== Available data ==

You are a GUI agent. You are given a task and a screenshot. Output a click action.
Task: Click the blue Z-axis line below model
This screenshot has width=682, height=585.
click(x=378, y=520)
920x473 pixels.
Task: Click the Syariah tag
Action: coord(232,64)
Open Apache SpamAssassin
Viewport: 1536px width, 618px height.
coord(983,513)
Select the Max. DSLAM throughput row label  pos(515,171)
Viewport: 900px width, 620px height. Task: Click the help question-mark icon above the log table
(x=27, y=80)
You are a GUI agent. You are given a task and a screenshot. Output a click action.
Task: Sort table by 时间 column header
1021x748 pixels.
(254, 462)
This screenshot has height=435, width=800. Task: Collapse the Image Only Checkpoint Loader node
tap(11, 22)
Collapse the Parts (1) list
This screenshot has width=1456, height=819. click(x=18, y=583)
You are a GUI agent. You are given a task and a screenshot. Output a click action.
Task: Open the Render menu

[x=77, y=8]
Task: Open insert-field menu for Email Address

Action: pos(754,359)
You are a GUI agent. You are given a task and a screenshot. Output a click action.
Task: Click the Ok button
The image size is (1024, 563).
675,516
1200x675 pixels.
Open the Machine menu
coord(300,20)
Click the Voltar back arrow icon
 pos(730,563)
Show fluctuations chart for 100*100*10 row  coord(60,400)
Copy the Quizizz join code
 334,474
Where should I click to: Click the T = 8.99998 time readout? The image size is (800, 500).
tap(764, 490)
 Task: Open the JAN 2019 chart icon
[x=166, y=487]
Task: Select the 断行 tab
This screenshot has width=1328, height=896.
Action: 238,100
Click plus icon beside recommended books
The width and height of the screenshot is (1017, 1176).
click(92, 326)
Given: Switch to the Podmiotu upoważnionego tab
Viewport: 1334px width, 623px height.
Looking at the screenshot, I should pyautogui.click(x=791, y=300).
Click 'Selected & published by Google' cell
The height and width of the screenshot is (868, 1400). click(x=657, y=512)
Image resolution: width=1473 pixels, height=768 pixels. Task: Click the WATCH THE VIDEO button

===

▸ **Work required**: Without leaving anything out, give the entries again exactly.

▸ **Task response**:
You are a GUI agent. You are given a task and a screenshot. Output a click action.
Task: Click the blue Z-axis line below model
This screenshot has width=682, height=585.
click(x=378, y=520)
920x473 pixels.
Task: Click the Syariah tag
Action: coord(232,64)
Open Apache SpamAssassin
Viewport: 1536px width, 618px height.
coord(983,513)
Select the Max. DSLAM throughput row label  pos(515,171)
Viewport: 900px width, 620px height. Task: Click the help question-mark icon above the log table
(x=27, y=80)
You are a GUI agent. You are given a task and a screenshot. Output a click action.
Task: Sort table by 时间 column header
1021x748 pixels.
(254, 462)
This screenshot has height=435, width=800. Task: Collapse the Image Only Checkpoint Loader node
tap(11, 22)
Collapse the Parts (1) list
This screenshot has width=1456, height=819. click(x=18, y=583)
You are a GUI agent. You are given a task and a screenshot. Output a click action.
Task: Open the Render menu

[x=77, y=8]
Task: Open insert-field menu for Email Address

Action: pos(754,359)
You are a GUI agent. You are given a task and a screenshot. Output a click action.
Task: Click the Ok button
The image size is (1024, 563).
675,516
1200x675 pixels.
Open the Machine menu
coord(300,20)
Click the Voltar back arrow icon
 pos(730,563)
Show fluctuations chart for 100*100*10 row  coord(60,400)
Copy the Quizizz join code
 334,474
Where should I click to: Click the T = 8.99998 time readout? The image size is (800, 500).
tap(764, 490)
 Task: Open the JAN 2019 chart icon
[x=166, y=487]
Task: Select the 断行 tab
This screenshot has width=1328, height=896.
Action: 238,100
Click plus icon beside recommended books
The width and height of the screenshot is (1017, 1176).
click(92, 326)
Given: Switch to the Podmiotu upoważnionego tab
Viewport: 1334px width, 623px height.
Looking at the screenshot, I should pyautogui.click(x=791, y=300).
Click 'Selected & published by Google' cell
The height and width of the screenshot is (868, 1400). click(x=657, y=512)
Image resolution: width=1473 pixels, height=768 pixels. Task: Click the WATCH THE VIDEO button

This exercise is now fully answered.